1. L'opposition continua de croître. Lorsque les troupes britanniques et françaises ouvrirent le feu à la mitrailleuse sur une grande manifestation à Canton le 23 juin, 100 000 ouvriers quittèrent la colonie britannique voisine de Hong Kong et un boycott des produits britanniques fut décrété, sous la direction d'un comité de grève pour Canton et Hong Kong. Ces événements marquèrent le début d'un puissant mouvement révolutionnaire qui allait mobiliser des millions d'ouvriers et de paysans à travers la Chine au cours des deux années suivantes.

Staline dans les années 1920

2. La défaite catastrophique de la révolution de 1927, conséquence directe de la politique de Staline, fut une expérience stratégique majeure pour la classe ouvrière internationale et un tournant décisif dans la consolidation politique de l'Opposition de gauche. La première conférence de cette école démontra pourquoi la théorie de la Révolution permanente de Trotsky s'avéra être le fondement de la victoire des bolcheviks en octobre 1917. L'issue tragique de la Seconde Révolution chinoise fut une seconde confirmation de la Révolution permanente, mais au sens négatif.

3. La perspective stalinienne du «socialisme dans un seul pays» et le rejet de l'internationalisme socialiste ont eu pour corollaire la renaissance de la théorie menchévique des deux stades, qui attribuait à la prétendue bourgeoisie nationale chinoise le rôle dirigeant dans la révolution nationale bourgeoise. Staline a exploité l'autorité de la Révolution russe pour imposer cette théorie au jeune Parti communiste et le subordonner au parti nationaliste de la bourgeoisie chinoise, le Kuomintang (KMT).

Staline affirmait qu'en Chine, l'oppression impérialiste avait soudé les forces anti-impérialistes en un bloc de quatre classes – la bourgeoisie nationale, le prolétariat, la paysannerie et la petite bourgeoisie – chargé de mener la révolution. Le KMT dirigerait la révolution, tandis que le Parti communiste serait son fidèle serviteur politique. Rien ne devait être fait qui puisse menacer les rapports de propriété capitalistes et, par conséquent, le bloc des quatre classes. La lutte pour le socialisme était reléguée à un lointain second stade.

____

◆ Consigne donnée A
D'après le texte sur la révolution chinoise, à quelle date les troupes britanniques et françaises ouvrirent-elles le feu à la mitrailleuse sur une grande manifestation à Canton ?
Le texte et les enregistrements n'ont aucun lien entre eux.

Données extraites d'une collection
____

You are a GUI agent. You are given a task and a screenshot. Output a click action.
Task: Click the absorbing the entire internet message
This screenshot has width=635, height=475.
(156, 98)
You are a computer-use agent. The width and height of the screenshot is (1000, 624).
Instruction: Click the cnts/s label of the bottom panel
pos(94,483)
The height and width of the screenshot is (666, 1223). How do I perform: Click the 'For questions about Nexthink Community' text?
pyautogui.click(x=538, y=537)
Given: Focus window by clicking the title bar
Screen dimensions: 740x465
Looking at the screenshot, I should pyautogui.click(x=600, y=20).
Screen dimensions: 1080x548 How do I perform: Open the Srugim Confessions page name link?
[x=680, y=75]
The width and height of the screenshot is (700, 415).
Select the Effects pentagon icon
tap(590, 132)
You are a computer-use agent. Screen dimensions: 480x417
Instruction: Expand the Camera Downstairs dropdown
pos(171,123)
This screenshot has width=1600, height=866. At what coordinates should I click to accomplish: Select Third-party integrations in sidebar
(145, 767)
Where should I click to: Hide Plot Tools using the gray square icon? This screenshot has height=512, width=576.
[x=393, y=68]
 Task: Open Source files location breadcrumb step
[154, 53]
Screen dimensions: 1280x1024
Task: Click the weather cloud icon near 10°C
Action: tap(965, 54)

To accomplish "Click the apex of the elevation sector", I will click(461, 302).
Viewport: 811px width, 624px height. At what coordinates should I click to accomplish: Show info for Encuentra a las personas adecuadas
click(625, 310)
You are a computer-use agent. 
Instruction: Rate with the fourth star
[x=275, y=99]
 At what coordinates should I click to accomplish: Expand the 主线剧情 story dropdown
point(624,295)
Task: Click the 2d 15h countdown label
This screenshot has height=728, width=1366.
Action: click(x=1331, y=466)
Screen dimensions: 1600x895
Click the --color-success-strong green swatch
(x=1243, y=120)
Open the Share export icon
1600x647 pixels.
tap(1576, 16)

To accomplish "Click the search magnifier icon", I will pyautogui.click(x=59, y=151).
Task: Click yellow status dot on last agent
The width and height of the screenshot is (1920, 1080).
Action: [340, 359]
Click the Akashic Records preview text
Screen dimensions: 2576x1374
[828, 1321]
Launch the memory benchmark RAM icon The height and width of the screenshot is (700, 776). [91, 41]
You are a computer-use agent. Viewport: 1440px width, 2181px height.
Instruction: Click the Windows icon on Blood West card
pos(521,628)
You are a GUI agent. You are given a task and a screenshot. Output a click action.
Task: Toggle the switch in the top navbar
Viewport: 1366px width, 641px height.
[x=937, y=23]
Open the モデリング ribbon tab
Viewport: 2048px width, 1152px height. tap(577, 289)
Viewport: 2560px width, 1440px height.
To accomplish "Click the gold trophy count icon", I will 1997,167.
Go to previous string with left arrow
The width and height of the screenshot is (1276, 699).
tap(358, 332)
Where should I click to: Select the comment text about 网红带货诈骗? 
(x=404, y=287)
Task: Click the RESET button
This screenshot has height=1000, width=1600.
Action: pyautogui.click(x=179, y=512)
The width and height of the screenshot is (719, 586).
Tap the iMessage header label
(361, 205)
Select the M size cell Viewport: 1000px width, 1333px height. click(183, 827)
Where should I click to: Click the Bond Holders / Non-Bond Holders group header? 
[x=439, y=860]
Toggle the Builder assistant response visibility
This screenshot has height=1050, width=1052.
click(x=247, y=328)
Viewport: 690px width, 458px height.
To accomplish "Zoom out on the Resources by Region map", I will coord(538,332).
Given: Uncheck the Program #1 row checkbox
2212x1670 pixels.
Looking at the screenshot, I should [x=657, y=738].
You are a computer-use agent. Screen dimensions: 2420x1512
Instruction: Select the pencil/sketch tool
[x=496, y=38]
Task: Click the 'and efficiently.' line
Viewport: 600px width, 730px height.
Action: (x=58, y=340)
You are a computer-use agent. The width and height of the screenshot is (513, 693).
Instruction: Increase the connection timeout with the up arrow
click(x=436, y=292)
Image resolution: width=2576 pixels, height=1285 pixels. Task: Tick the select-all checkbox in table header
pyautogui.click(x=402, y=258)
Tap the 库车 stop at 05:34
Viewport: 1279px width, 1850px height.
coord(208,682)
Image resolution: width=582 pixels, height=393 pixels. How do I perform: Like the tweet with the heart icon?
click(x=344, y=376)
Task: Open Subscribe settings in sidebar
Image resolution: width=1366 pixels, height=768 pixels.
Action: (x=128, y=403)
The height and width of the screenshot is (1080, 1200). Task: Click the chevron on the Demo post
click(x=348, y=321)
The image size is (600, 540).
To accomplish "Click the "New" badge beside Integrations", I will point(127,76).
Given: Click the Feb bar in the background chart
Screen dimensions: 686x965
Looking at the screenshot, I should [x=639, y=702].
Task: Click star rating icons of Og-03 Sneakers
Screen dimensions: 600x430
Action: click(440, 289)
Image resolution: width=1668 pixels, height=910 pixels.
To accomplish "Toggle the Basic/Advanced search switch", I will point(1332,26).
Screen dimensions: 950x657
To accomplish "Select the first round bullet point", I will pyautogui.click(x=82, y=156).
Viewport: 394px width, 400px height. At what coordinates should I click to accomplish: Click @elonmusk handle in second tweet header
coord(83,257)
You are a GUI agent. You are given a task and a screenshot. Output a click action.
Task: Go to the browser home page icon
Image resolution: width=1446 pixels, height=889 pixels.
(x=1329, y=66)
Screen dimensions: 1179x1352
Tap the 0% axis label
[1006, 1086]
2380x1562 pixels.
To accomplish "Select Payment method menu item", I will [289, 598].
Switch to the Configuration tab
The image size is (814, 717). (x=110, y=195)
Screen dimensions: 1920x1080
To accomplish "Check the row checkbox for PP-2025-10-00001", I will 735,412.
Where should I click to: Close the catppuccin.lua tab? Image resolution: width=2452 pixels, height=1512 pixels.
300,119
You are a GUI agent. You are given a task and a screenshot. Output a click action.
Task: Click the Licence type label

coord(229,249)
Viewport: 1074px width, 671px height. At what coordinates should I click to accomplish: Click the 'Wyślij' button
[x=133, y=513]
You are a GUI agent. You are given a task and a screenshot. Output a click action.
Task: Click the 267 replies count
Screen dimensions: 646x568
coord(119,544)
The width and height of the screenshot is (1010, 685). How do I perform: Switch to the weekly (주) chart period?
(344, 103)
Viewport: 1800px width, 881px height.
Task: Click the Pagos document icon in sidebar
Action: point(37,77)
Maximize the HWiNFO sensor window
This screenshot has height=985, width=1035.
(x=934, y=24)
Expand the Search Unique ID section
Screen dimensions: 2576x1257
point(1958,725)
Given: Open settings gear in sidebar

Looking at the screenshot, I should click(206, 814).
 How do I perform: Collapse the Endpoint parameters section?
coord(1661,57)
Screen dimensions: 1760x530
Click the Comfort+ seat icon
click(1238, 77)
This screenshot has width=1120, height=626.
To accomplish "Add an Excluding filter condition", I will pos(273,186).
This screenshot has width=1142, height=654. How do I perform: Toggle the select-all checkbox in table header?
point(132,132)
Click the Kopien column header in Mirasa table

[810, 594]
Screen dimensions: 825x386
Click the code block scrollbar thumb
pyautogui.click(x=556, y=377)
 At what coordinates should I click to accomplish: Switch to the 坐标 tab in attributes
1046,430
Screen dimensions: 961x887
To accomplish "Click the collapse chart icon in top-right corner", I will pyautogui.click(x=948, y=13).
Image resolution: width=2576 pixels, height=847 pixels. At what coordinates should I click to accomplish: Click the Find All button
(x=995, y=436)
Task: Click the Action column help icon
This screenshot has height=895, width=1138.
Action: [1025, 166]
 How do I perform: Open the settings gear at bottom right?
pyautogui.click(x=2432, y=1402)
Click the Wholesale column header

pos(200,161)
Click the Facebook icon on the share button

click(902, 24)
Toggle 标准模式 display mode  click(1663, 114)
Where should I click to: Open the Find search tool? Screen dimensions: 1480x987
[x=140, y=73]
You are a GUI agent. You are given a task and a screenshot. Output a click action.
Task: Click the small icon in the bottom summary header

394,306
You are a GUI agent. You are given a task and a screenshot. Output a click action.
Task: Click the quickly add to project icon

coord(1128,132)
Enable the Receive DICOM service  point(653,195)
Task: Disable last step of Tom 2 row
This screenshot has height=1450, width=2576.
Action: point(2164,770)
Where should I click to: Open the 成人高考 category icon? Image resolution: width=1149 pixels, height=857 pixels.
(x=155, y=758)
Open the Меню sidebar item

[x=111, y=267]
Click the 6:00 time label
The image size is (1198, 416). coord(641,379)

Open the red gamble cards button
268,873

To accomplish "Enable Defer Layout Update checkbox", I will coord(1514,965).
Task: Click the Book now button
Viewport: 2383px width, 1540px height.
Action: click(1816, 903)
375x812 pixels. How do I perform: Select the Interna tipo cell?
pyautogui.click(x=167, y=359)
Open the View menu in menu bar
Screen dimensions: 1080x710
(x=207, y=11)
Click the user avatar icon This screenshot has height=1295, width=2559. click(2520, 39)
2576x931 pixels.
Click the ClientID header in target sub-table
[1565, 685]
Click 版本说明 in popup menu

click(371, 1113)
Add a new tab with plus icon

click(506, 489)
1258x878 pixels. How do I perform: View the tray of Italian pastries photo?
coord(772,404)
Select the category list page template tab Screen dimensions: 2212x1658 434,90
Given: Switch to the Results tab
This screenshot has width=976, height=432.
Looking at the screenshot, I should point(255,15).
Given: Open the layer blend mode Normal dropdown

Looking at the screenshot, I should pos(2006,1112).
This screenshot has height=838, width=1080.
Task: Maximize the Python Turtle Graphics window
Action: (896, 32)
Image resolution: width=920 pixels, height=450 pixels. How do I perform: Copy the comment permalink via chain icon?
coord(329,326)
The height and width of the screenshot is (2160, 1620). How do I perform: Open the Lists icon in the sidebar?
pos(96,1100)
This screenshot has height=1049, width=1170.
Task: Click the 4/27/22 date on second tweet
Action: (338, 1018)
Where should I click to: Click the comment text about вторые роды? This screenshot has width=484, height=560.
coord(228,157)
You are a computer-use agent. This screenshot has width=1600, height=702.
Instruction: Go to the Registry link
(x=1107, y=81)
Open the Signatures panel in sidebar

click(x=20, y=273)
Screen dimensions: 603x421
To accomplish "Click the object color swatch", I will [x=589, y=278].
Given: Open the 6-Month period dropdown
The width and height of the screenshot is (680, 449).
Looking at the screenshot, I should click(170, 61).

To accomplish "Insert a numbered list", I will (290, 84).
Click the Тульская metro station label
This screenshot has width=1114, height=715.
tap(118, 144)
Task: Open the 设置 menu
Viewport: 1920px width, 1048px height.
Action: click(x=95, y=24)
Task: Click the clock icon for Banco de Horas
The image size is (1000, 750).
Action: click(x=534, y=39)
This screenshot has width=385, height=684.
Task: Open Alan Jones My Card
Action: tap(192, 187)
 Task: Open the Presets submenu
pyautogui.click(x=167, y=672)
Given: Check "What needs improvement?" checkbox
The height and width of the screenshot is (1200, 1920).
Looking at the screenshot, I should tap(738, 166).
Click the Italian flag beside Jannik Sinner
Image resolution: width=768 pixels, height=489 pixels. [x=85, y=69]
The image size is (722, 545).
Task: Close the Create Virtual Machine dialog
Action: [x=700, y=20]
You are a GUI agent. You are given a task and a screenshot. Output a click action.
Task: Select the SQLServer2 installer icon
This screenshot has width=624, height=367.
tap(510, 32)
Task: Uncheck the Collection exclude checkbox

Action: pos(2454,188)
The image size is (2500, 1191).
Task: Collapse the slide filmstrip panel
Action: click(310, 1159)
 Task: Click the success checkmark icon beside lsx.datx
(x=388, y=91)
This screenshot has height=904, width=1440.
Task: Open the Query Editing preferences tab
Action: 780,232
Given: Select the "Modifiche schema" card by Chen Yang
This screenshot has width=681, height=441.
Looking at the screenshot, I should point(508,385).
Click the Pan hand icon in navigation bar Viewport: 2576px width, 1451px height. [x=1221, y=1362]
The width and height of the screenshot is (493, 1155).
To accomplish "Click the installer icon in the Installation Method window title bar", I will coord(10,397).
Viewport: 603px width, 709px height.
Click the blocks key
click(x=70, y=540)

____

◆ Consigne donnée B
Dans les enregistrements, recopiez le passage allant de la ligne qui contient « Image resolution: width=2576 pixels, height=847 » jusqu'à celle qui contient « Action: [1025, 166] » en remplaçant « Find All » par « Replace All », sans rien modifier d'autre.

◆ Résultat attendu A
Le 23 juin.

◆ Résultat attendu B
Image resolution: width=2576 pixels, height=847 pixels. At what coordinates should I click to accomplish: Click the Replace All button
(x=995, y=436)
Task: Click the Action column help icon
This screenshot has height=895, width=1138.
Action: [1025, 166]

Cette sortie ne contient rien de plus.